Before carrying on, it is important to note, that social movements are not always progressive, and can also be regressive, or voice oppressive views. We can see this today with the EDL marches through England’s streets. In the case of the Vietnam War, the pro-Vietnam movement held a sit-in at the Oxford Union in June 1965. Public figures were invited, such as the former US ambassador to Vietnam, Henry Cabot Lodge, and the British Foreign Secretary, Michael Stewart. This obviously achieved the aim of broadcasting their worthiness, through the use of authority, lending them an image of political viability.

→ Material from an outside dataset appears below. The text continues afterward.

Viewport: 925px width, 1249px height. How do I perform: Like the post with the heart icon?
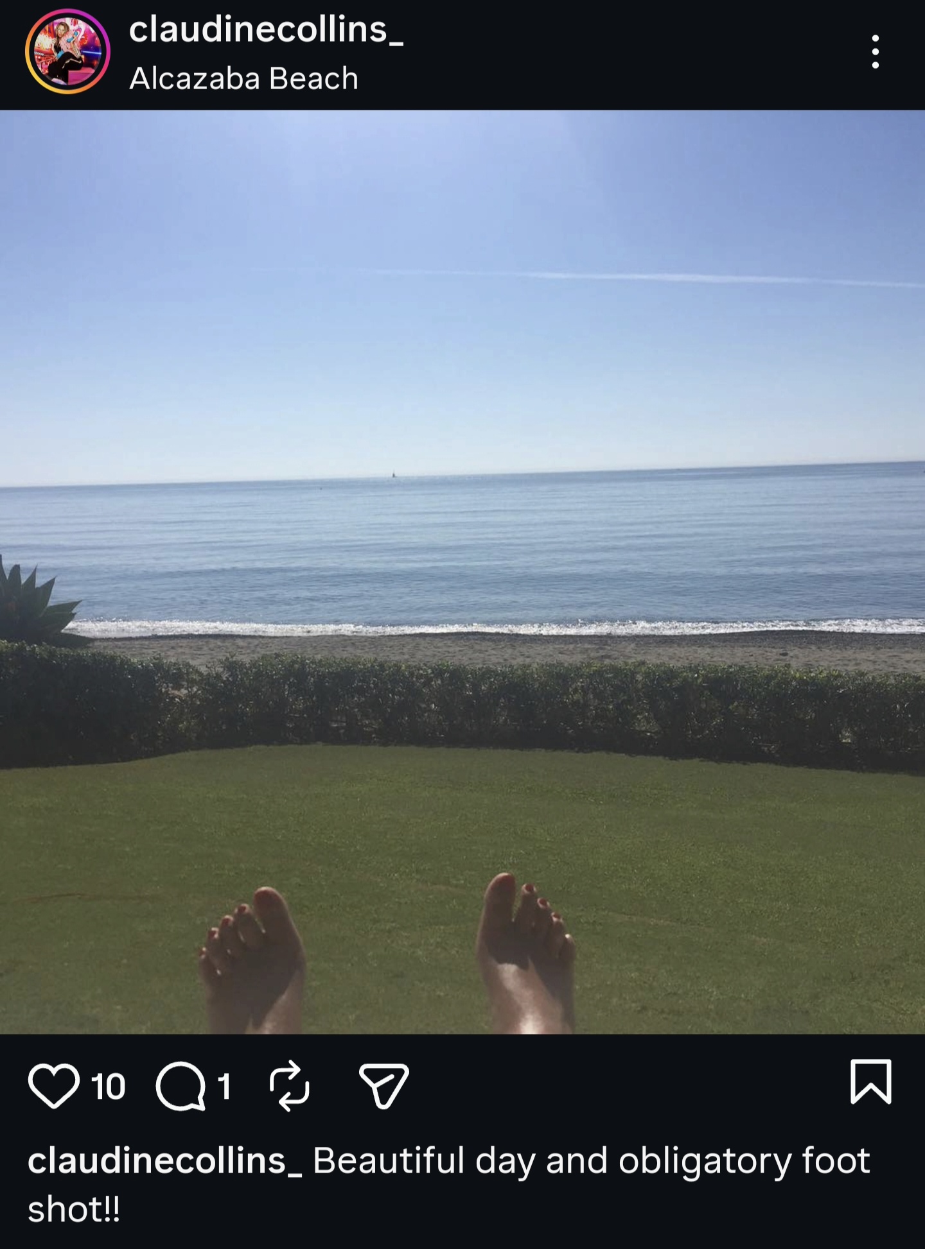coord(54,1086)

In contrast, the movement against war struggled to gain press coverage for their actions, as can be seen by that fact that a several thousand-strong CND march on 29 May, was ignored by influential newspapers such as The Times. Despite this positive display of numbers and unity, we can see that the press was not interested in portraying it. One positive though, was the fact that the protests actually attracted a cross-section of society. People from different political views, as well as differing socio-economic backgrounds, were in opposition to the war. This large coming together resulted in two main umbrella organizations dominating; the British Campaign for Peace in Vietnam (BCPV), and the Vietnam Solidarity Campaign (VSC). Their views differed to a great extent, as the BCPV believed in implementing the 1954 Geneva Agreements. In contrast, the VSC campaigned for North Vietnamese victory, arguing that supporting the diplomatic process was useless as the President Johnson was ‘manipulating the United Nations’. By 1967, the VSC had gained the dominant position, and despite the dichotomy within the movement, many protestors remained a part of the movement, representing ‘a varied cross-section of strongly held political viewpoints’. Nick Thomas writes that the fact that many people remained as part of the movement, shows that their commitment to the cause was so strong. This view is in accordance with that of Tilly’s; that such a display is attractive to the public. It shows how passionate protestors are, when they are willing to commit to a cause, even if they are opposed to the ideological route it takes. Their actions were committed to stopping the Vietnam War.

Another example of showing commitment was opposition to the press, who were pushing for legitimising the greater use of force by the police. As mentioned earlier, this was a response to the progress that had been seen in society, that resulted in the positive reaction to protests, and the belief that demonstrators had the right to voice their opinions. Charles Brockett writes that, “prior to the onset of the protest cycle, escalating repression will deter popular mobilisation against a regime.” However, despite this argument, and the call to greater oppression by the media, the protestors braved the streets and remained committed to the cause, displaying their bravery against the establishment.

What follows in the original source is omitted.